I have no energy, I have no publisher. I have no game plan, I have no structure. All I

possess is a backpack, a duffel-bag, and an oldschool cassette recorder. And I have no money

except for the $1200 which is to last me until the end of March.

 The money itself does not cover any kind of motel or rent arrangement. It barely covers

the fares of Greyhounds to destinations still vaporous and unbooked. I have no real idea where

I’m going for certain except a loosely constructed list of bands, pr men, zine proprietors and

promoters that have no idea I’m crashing their way. I rely totally on the willingness of those

parties I can drag into this thing. None of that really matters though for I have MySpace, the

thunder of the gods… 

The book I have espoused is not the book which will be printed. I have been bored to the

point of hammering nails through my face by the shoddy journalism of heavy metal. The only

well-known books available on the subject are ultimately handcrafted from some hack writer

making dozens of phone calls and typing his conversations into a paint-by-numbers expose in

which we hear all too often the word “brutal” to describe everything. 

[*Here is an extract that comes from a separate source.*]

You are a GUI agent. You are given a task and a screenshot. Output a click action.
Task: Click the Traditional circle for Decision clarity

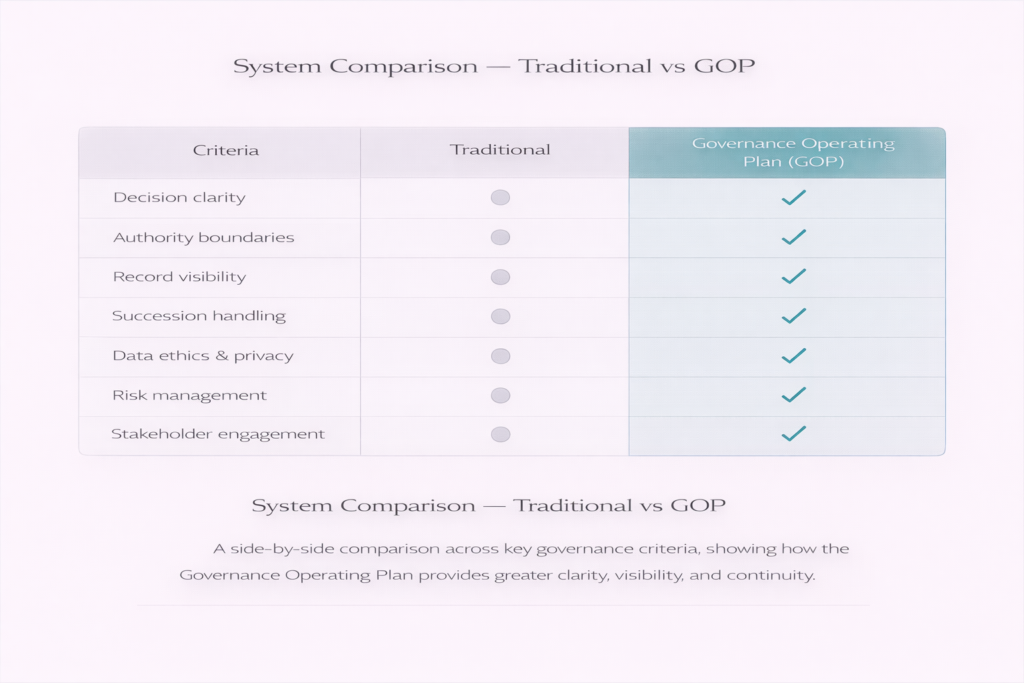500,198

No, this isn’t my realm. I am not interested in what guitar strings they use. I am not

interested in their perceptions of rumbling Drop D noise. I don’t care what patches are sewn onto

their sleeveless denim vests. To even call it a book about music is misleading. What I seek is the

soul. Character studies, their environments, their dreams, hopes and aspirations -- a total

sociological unearthing. The very substance and inertia of their war and poetry. What are they

fighting for and against? And most importantly, how alone in my views am I? What is the

common thread? Does the magical world I once looked upon in magazines and onstage when I

was 17 even exist? And in the end, what do I hope to find? 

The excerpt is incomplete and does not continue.